Returning to chess, what do you make of AlphaZero’s style of play?

I looked at its games, and I wrote about them in an article that mentioned chess as the “drosophila of reasoning.” Every computer player is now too strong for humans. But we actually could learn more about our games. I can see how the millions of games played by AlphaGo during practice can generate certain knowledge that’s useful.

It was a mistake to think that if we develop very powerful chess machines, the game would be dull, that there will be many draws, maneuvers, or a game will be 1,800, 1,900 moves and nobody can break through. AlphaZero is totally the opposite. For me it was complementary, because it played more like Kasparov than Karpov! It found that it could actually sacrifice material for aggressive action. It’s not creative, it just sees the pattern, the odds. But this actually makes chess more aggressive, more attractive.

Magnus Carlsen [the current World Chess Champion] has said that he studied AlphaZero games, and he discovered certain elements of the game, certain connections. He could have thought about a move, but never dared to actually consider it; now we all know it works.

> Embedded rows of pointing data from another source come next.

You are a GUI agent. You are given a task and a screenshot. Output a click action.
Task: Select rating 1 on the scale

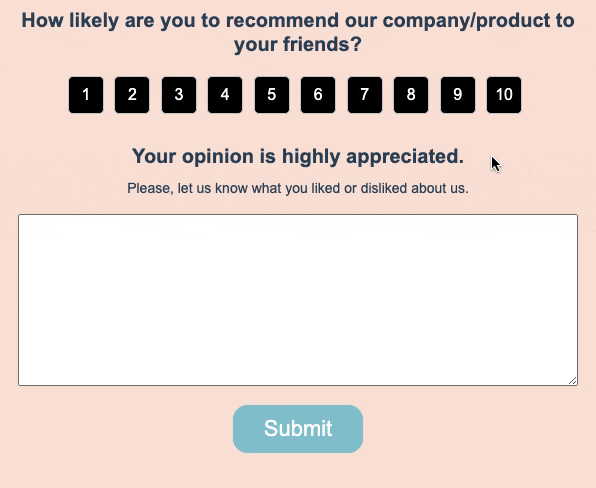point(86,95)
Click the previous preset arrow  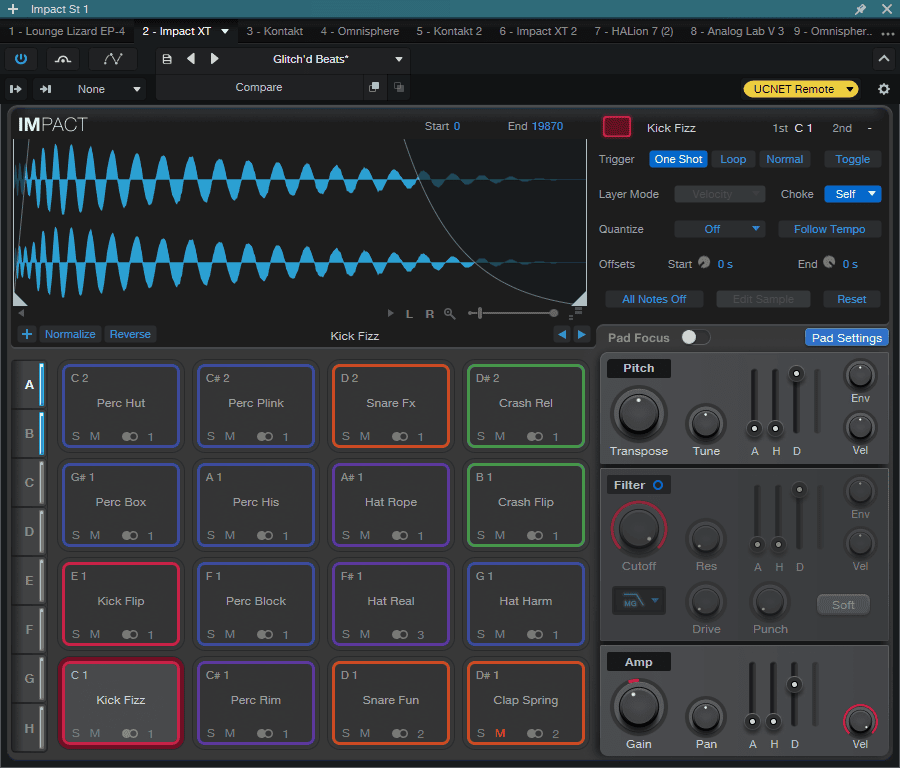pyautogui.click(x=191, y=59)
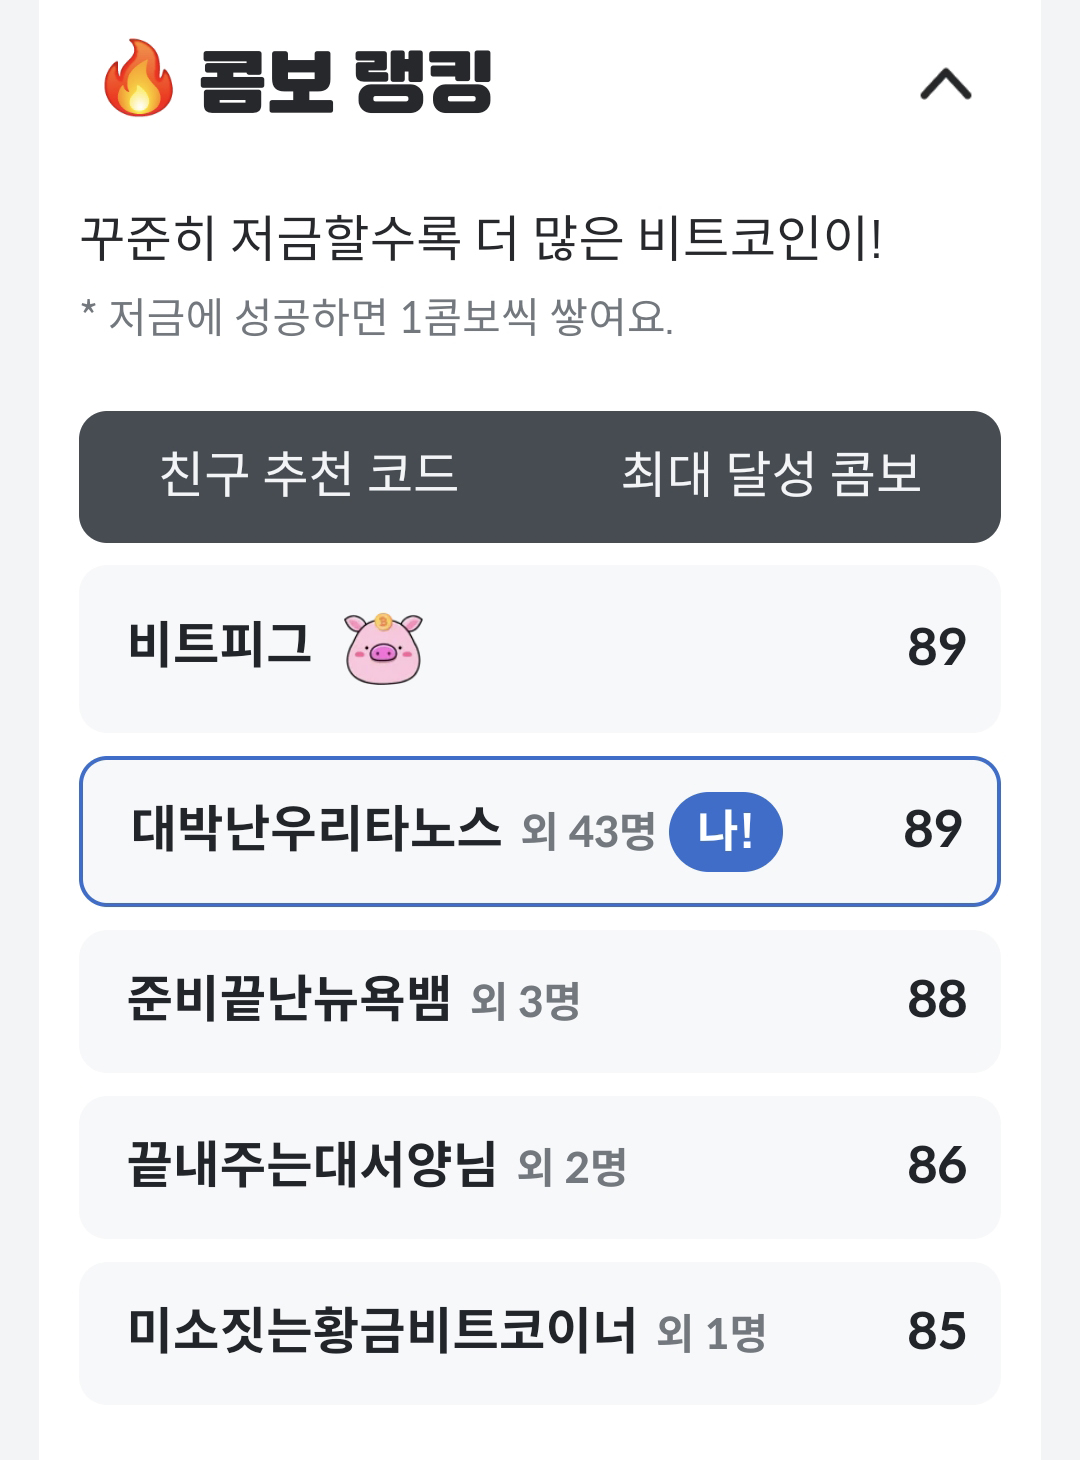
Task: Click the pink pig icon
Action: pos(384,649)
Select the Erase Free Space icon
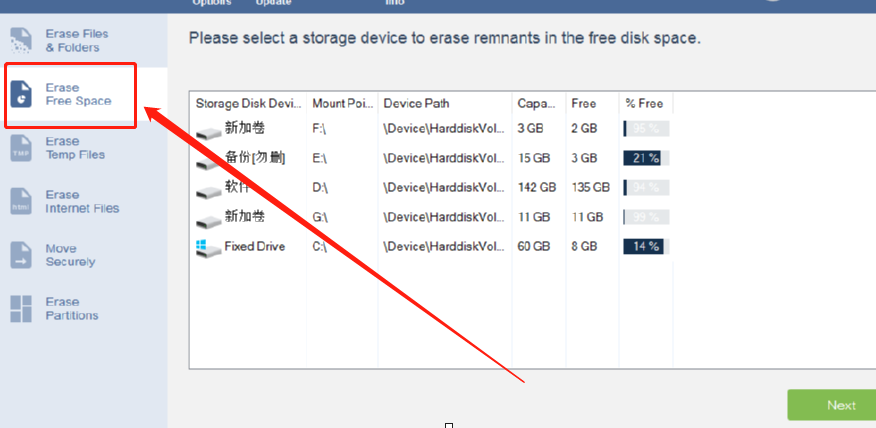This screenshot has width=876, height=428. pyautogui.click(x=21, y=94)
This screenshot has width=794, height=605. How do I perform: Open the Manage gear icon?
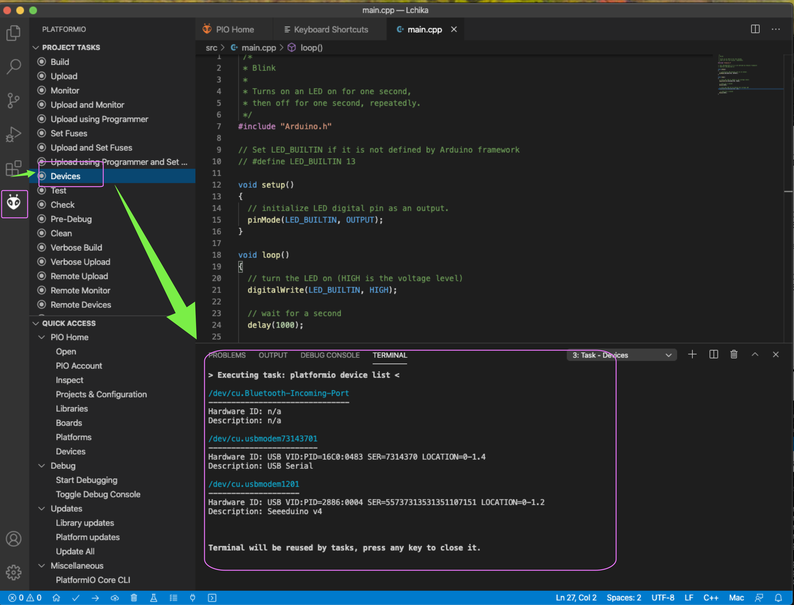[14, 572]
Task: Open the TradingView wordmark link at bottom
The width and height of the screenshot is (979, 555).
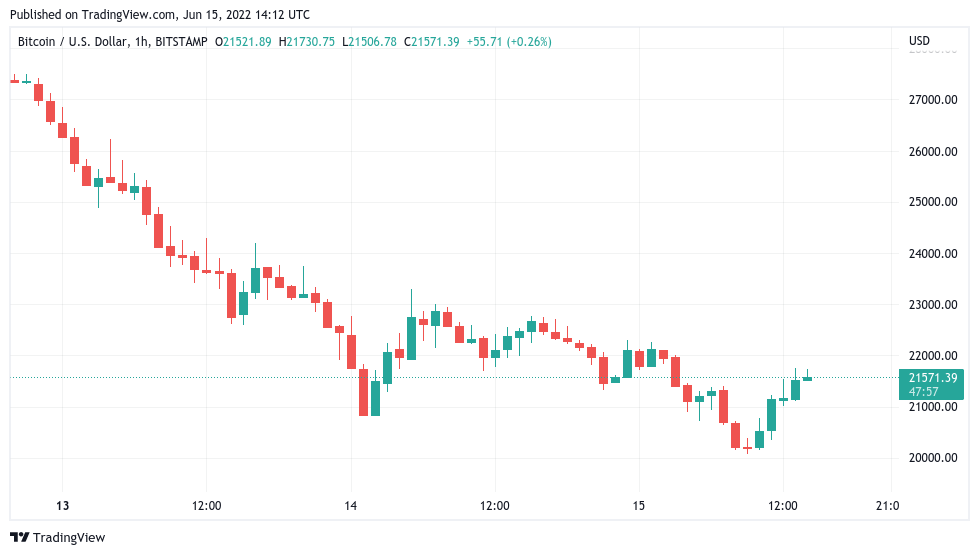Action: (x=69, y=537)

When you lost to DeepBlue, some people thought chess would no longer be interesting. Why do you think people are still interested in Carlsen?

You answered the question. We are still interested in people. Cars move faster than humans, but so what? The element of human competition is still there, because we want to know that our team, our guy, he or she is the best in the world.

The fact is that you have computers that dominate the game. It creates a sense of uneasiness, but on the other hand, it has expanded interest in chess. It’s not like 30 years ago, when Kasparov plays Karpov, and nobody dared criticize us even if we made a blunder. Now you can look at the screen and the machine tells you what's happening. So somehow machines brought many people into the game. They can follow, it's not a language they don't understand. AI is like an interface, an interpreter.